To map each section to its neighboring sections, they apply a “pair-wise” registration algorithm, compensating for deformations that inevitably occur when cutting tissue so thinly. They next construct a “spring model” of the entire stack of sections, with the pair-wise registration maps guiding the placement of springs between adjacent sections. Finally, by letting this spring model relax, they obtain a 3D alignment of the stack and can produce a finished volume for viewing and analysis.

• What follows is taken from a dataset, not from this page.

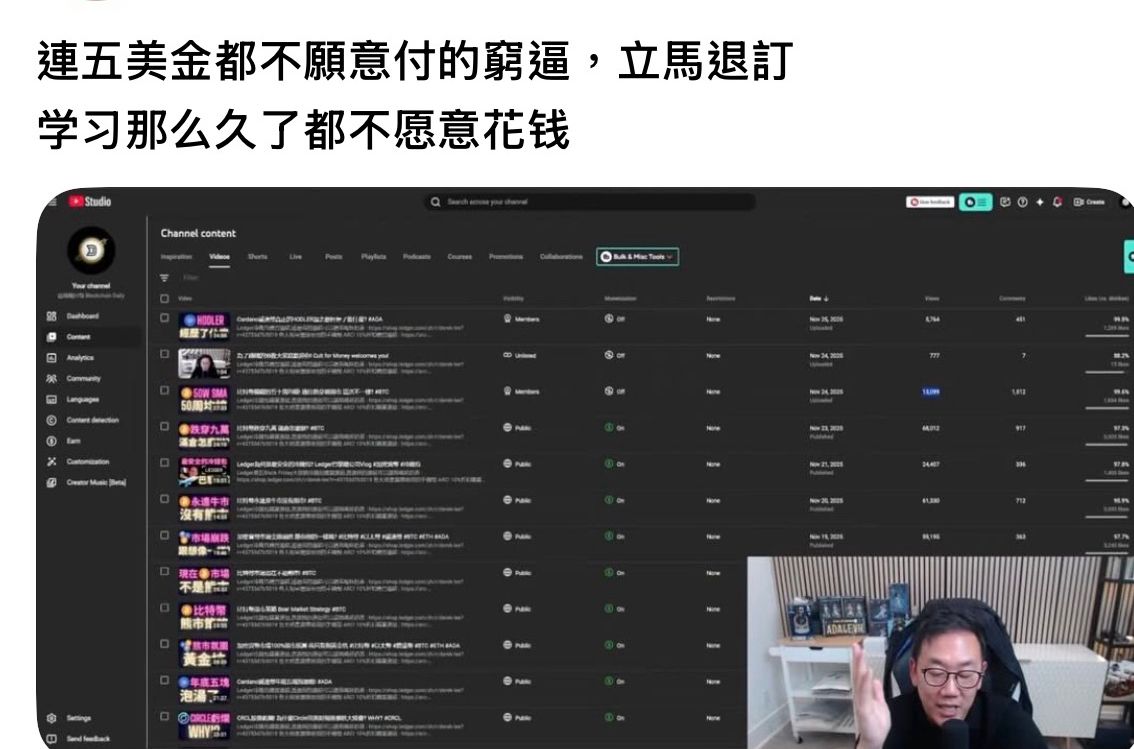Click the Create button
The image size is (1134, 749).
[1089, 202]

Along with demonstrating viability of a powerful approach to brain research, the Harvard researchers also produced new evidence tending to confirm earlier studies about “inhibitory neurons” — neurons that, rather than transmitting an excitatory electro-chemical pulse, suppress the activity of other neurons. Tracing the axon-to-dendrite connections within the imaged volume showed that the inhibitory neurons, which the researchers could identify by their structure, had no functional preference; connections to their dendrites arrive from the functionally identified neurons without regard to the visual response properties of the transmitting neuron. Understanding these relationships can be important, says Reid, because many neurological conditions, such as epilepsy, seem to be the result of neural inhibition gone awry.

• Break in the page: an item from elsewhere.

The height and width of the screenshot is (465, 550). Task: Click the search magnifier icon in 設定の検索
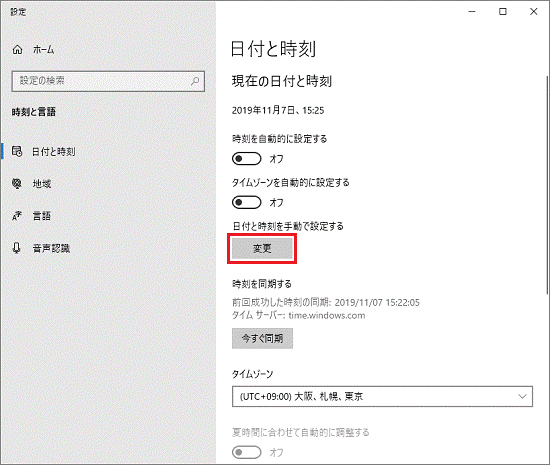[x=195, y=81]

Still, the accomplishment, in this case, lies less in the scientific finding than the proof of method, for which Reid gives large credit to the partnership with PSC. “The amount of data they took-in and did this very precise alignment with,” he says, “was completely unprecedented. We couldn’t have done our science unless we had this team to wrestle the large dataset to the ground.”
As Wetzel and Hood prepare to handle more data, Reid and his colleagues are scaling-up their TEM platform to generate much larger data sets. “This is just the tip of the iceberg,” he says of the published work. “Within ten years I’m convinced we’ll be imaging the activity of thousands of neurons in a living brain and tracing tens of thousands of connections between them.”